Goal of the exercise = Once the line containing "You are a computer-use agent. The image size is (1372, 895)." is located, output it and every line after it through the end of the records, exactly as written and nothing else.

┄┄┄┄┄┄┄┄┄┄┄┄┄┄┄┄┄┄┄┄

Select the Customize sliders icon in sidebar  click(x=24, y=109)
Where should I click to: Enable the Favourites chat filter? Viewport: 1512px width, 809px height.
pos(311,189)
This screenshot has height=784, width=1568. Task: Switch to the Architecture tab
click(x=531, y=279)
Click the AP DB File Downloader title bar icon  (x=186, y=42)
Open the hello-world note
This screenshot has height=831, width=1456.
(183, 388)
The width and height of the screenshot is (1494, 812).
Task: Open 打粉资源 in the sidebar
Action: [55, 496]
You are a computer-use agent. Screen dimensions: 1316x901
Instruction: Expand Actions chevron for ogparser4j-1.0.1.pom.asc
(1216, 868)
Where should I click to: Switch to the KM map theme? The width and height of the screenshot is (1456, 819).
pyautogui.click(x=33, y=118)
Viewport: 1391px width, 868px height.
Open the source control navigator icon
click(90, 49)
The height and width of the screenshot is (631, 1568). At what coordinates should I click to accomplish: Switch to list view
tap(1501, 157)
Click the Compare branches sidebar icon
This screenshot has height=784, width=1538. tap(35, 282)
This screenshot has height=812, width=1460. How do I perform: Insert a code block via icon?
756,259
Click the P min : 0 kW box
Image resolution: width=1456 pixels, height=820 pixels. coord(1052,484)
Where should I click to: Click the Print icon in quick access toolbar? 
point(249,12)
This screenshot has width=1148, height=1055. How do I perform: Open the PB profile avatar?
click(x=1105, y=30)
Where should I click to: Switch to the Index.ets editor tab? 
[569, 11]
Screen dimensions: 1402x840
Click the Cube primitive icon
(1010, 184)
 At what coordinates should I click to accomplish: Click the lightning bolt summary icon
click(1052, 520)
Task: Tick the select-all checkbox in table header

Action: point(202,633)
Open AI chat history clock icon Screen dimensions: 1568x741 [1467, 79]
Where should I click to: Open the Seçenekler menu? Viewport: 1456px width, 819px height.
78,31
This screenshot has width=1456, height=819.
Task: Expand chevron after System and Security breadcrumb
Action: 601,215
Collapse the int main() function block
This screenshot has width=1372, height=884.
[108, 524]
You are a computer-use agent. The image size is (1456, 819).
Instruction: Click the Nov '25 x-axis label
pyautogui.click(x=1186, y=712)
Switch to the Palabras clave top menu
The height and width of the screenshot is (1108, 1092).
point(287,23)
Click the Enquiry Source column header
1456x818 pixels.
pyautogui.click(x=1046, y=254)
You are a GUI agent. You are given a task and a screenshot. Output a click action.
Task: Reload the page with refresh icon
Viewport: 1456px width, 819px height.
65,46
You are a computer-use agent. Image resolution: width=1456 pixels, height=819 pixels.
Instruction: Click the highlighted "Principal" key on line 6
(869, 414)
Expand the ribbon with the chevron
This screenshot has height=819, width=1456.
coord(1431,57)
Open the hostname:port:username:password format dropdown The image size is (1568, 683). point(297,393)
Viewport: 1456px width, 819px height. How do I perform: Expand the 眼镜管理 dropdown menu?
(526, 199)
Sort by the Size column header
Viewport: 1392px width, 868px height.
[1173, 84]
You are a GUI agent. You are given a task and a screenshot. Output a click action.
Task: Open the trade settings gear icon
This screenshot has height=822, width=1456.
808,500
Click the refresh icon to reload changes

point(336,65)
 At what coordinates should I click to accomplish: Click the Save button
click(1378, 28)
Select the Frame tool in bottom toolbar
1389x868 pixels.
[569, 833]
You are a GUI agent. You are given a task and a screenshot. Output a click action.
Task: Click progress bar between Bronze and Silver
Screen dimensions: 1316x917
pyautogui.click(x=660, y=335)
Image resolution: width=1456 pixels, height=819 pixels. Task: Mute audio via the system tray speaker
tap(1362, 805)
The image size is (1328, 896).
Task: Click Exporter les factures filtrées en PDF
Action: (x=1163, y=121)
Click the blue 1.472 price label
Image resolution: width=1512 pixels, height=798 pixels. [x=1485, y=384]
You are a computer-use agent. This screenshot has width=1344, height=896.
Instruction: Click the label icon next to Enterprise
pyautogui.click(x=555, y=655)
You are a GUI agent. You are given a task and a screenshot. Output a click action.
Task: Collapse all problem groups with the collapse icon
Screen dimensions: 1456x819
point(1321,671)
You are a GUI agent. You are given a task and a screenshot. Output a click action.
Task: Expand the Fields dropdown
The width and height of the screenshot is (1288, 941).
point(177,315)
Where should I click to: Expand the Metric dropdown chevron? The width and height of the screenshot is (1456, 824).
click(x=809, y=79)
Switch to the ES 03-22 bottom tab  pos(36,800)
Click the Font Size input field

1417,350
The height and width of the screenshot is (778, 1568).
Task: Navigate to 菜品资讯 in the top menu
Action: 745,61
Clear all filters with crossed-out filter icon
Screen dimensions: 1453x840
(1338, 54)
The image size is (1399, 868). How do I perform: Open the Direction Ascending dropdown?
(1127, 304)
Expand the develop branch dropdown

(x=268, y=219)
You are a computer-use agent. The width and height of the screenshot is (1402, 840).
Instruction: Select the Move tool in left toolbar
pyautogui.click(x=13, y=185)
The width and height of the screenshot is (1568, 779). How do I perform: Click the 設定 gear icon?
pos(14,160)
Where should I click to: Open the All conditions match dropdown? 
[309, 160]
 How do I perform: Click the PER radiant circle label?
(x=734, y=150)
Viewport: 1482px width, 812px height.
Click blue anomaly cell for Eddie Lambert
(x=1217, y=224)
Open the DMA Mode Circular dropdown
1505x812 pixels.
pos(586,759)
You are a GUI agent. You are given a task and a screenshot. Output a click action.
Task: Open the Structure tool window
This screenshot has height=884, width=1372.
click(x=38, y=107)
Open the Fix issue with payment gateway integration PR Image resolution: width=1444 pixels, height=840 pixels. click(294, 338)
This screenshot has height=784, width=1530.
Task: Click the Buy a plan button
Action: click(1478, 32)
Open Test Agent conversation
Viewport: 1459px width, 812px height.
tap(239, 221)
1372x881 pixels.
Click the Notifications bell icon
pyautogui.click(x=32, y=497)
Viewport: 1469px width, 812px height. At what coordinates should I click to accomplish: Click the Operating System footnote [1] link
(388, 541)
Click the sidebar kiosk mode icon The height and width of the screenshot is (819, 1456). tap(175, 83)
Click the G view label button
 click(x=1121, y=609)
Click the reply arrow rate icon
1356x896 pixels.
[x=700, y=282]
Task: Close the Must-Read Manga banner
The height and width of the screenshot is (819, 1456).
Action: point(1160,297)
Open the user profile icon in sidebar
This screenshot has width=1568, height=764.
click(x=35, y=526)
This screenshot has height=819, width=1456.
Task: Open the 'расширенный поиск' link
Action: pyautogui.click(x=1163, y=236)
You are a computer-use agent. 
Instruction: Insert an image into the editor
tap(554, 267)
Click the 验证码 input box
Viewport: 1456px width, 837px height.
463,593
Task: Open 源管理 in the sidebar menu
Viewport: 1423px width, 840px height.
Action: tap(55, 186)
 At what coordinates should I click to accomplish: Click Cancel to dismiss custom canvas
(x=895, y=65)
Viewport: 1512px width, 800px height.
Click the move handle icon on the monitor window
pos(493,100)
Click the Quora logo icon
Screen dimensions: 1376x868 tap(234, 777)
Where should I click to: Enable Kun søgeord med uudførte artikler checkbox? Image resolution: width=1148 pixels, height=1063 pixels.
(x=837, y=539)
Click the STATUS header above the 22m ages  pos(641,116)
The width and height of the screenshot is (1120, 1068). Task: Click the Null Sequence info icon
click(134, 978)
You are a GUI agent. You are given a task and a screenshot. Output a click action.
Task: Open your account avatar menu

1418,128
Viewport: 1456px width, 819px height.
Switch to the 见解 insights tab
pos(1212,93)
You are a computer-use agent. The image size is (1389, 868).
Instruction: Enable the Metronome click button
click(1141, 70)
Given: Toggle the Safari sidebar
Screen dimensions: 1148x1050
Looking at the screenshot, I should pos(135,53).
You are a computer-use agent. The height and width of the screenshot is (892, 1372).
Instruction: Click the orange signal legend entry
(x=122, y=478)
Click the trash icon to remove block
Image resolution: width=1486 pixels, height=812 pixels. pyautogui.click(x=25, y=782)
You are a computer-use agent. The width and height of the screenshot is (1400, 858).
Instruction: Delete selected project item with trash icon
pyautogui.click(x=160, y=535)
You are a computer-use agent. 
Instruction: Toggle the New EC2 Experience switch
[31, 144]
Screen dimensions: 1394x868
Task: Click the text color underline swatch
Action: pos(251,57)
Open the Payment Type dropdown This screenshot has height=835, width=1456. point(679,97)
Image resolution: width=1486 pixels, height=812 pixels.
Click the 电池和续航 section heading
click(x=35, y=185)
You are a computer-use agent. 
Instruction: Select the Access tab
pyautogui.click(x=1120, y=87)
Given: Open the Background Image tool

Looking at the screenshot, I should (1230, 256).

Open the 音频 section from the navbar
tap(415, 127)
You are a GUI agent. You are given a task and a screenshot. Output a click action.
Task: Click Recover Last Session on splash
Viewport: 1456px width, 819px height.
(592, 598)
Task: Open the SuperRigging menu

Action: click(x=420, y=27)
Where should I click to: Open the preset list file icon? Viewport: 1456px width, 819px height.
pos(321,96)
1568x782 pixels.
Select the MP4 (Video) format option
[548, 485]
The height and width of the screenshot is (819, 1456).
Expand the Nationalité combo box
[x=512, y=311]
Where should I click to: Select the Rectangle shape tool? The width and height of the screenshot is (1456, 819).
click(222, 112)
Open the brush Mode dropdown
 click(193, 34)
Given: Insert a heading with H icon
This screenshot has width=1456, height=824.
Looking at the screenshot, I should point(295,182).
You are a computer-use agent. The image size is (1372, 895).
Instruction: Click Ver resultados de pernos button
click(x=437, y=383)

┄┄┄┄┄┄┄┄┄┄┄┄┄┄┄┄┄┄┄┄

Output for this task =
You are a computer-use agent. The image size is (1372, 895).
Instruction: Click Ver resultados de pernos button
click(x=437, y=383)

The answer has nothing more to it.